Halloween is certainly one of the more playful holidays we celebrate. Kids and adults dress up as monsters, celebrities, heroes, ghouls and imaginary things that no one has ever seen. Tons of candy is spread throughout the nation and parents post thousands of pictures of costumed kids heading out the door to gather their bounty.
While Halloween is old hat for some of us, every year a new crop of trick-or-treaters makes their debut.
Over the years Halloween has shifted a little from extensive neighborhood prowling to more organized festivities such as sponsored haunted houses, school functions and block parties. Wherever families choose to go, there’s usually something fun and exciting for all ages to enjoy.
If this isn’t your child’s first Halloween adventure, you may already be familiar with some common-sense safety suggestions. It doesn’t hurt to review though.
The Centers for Disease Control and Prevention has established this rather clever outline for child safety.
S- Swords, knives, and similar costume accessories should be short, soft, and flexible.

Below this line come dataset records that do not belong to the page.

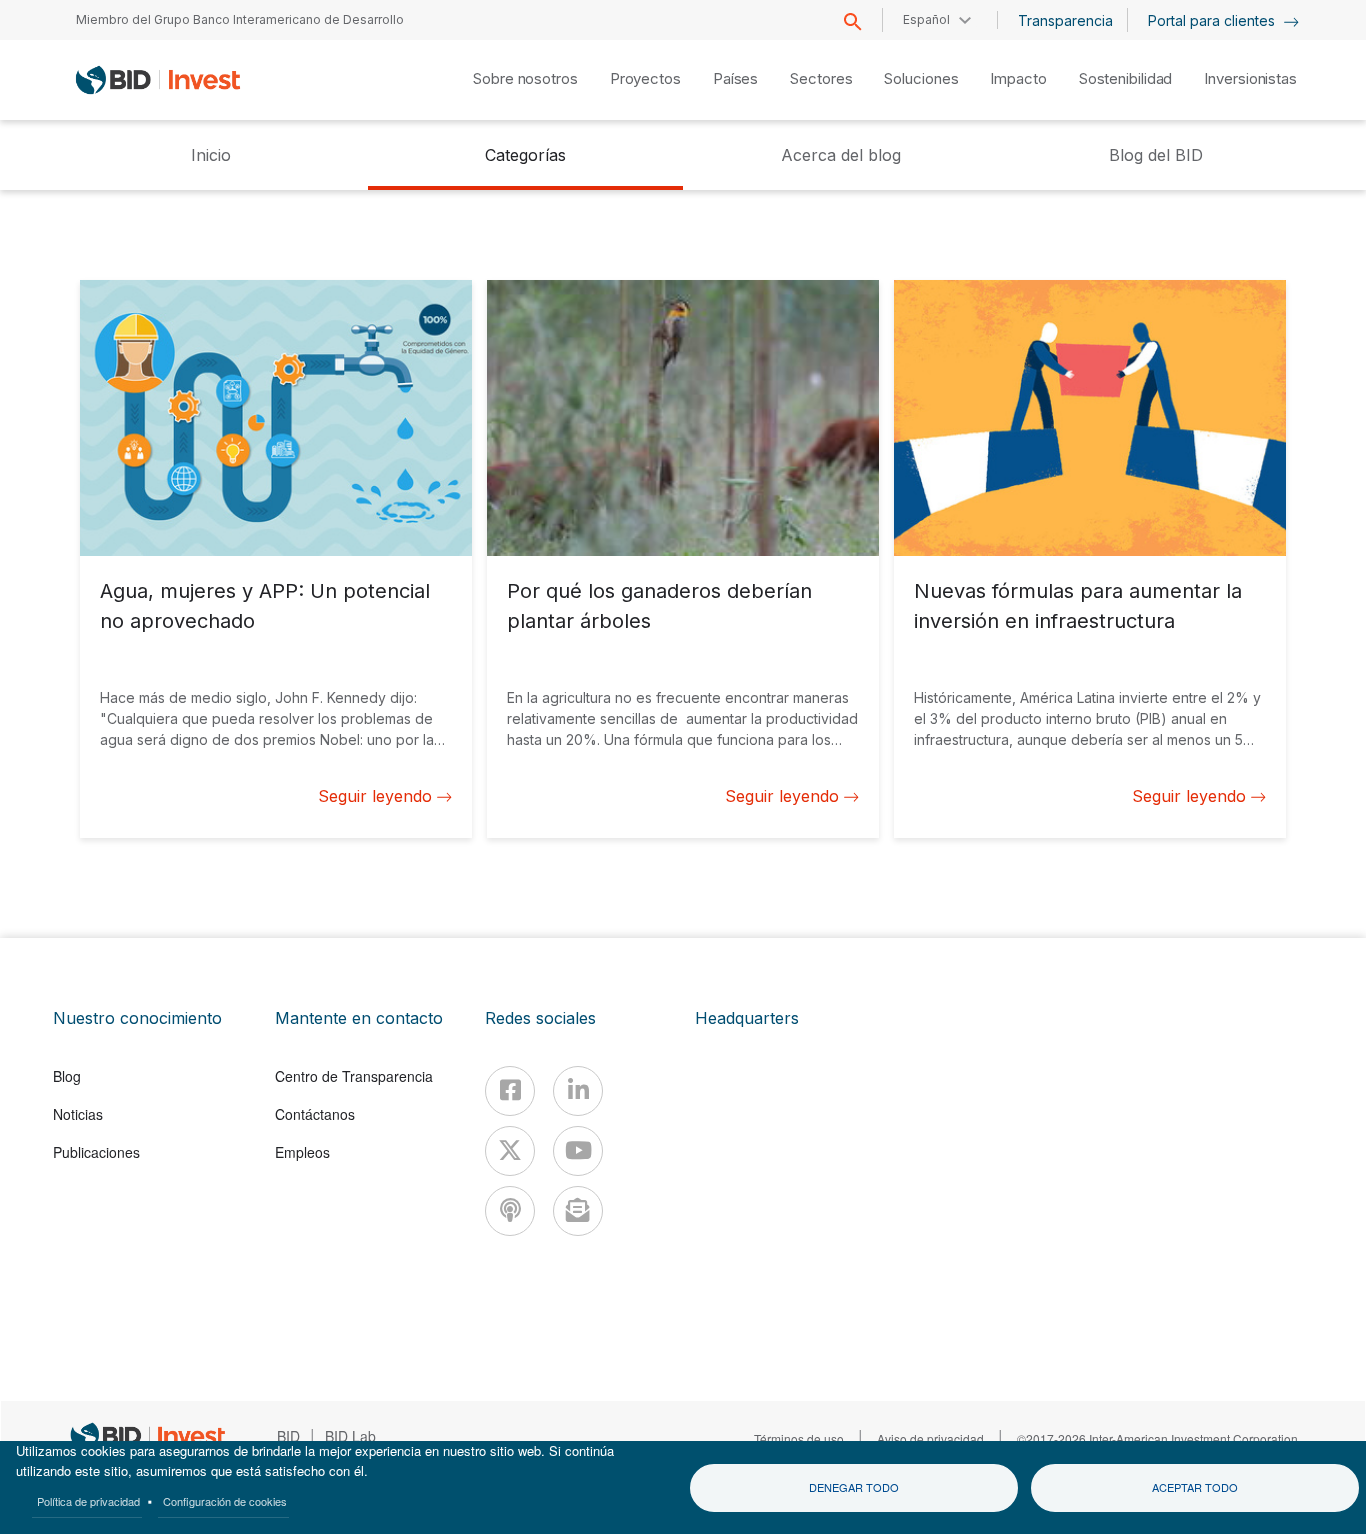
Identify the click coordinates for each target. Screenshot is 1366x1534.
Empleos (302, 1152)
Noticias (78, 1114)
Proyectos (645, 78)
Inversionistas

A- Avoid trick-or-treating alone. Walk in groups or with a trusted adult.
F- Fasten reflective tape to costumes and bags to help drivers see you.
E- Examine all treats for choking hazards and tampering before eating them.
H- Hold a flashlight while trick-or-treating so you can be seen.
A- Always test make-up in a small area first for skin sensitivity. Remove it at bedtime.
L- Look both ways before crossing the street. Use crosswalks when possible.
L- Lower your risk for eye injury by not wearing decorative contact lenses.
O- Only walk on sidewalks whenever possible, or on the far edge of the road.
W- Wear well fitted masks, costumes and shoes to avoid blocked vision and tripping.
E- Eat only factory wrapped treats.
E- Enter houses only with a trusted adult. Only visit well-lit homes.
N- Never walk near lit candles or luminaries. Be sure costumes or clothing is flame-resistant.
One other thought about Halloween this year. Thousands of children on the East Coast were planning on spending Halloween with their friends and families doing what children do on Halloween. Instead they will be dealing with the devastation created by hurricane Sandy. Let’s remember to keep these families in our prayers and thoughts as they try to rebuild their lives after this real-life monster of a storm.
Have a safe and happy Halloween from the Kid’s Dr. family.